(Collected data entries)
___

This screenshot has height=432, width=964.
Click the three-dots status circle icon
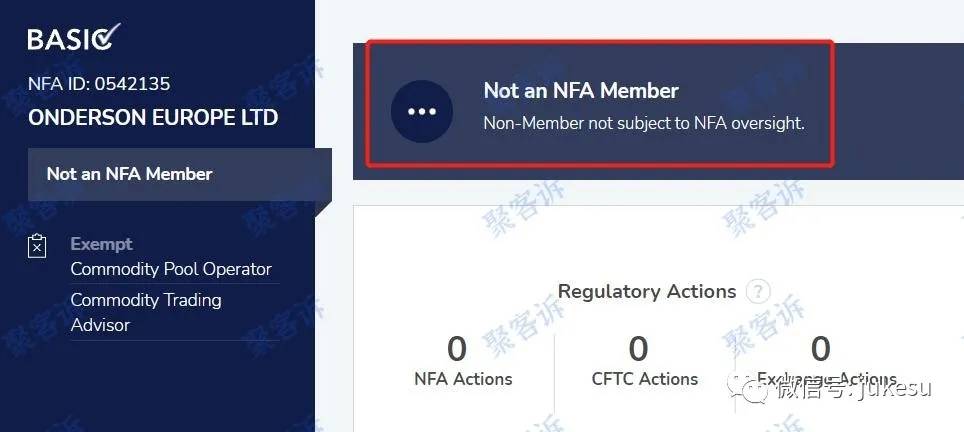coord(422,111)
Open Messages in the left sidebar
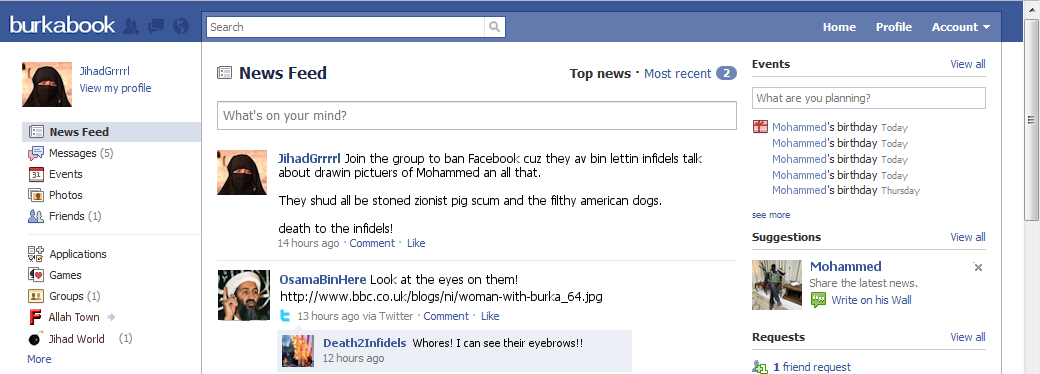The height and width of the screenshot is (374, 1040). coord(70,153)
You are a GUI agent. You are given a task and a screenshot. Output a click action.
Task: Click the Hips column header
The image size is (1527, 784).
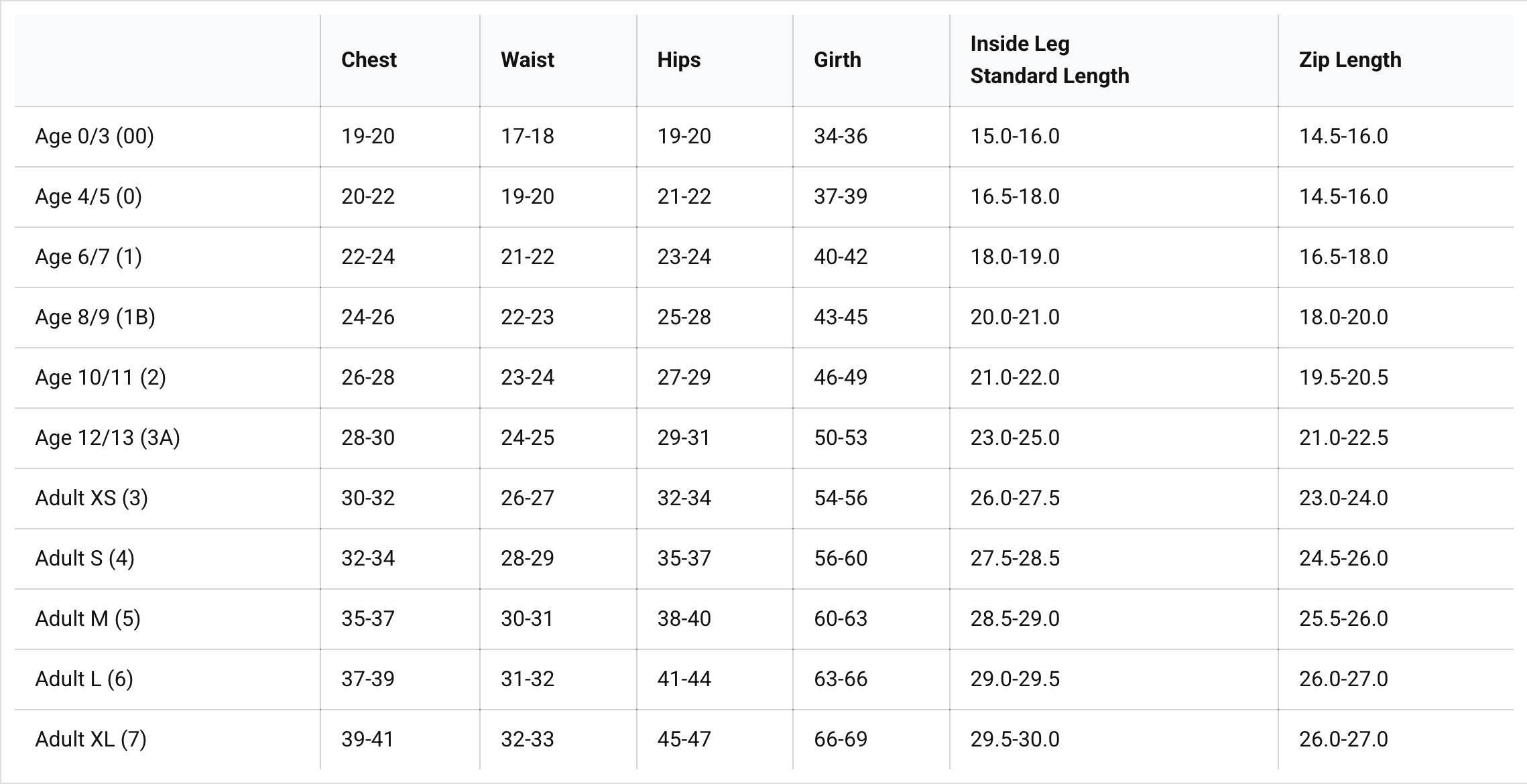click(x=678, y=60)
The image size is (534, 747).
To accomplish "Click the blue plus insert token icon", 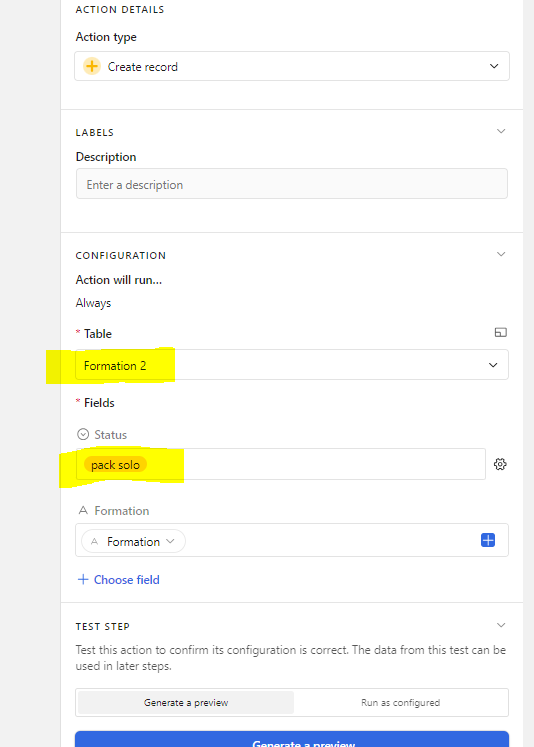I will click(x=488, y=540).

___

Begin at the first line of the data above and repeat each line exactly, stopping after the line containing "You are a GUI". Omit the pictures.

This screenshot has height=432, width=964.
Click the three-dots status circle icon
coord(422,111)
Open Messages in the left sidebar
The height and width of the screenshot is (374, 1040). coord(70,153)
You are a GUI agent. You are given a task and a screenshot. Output a click action.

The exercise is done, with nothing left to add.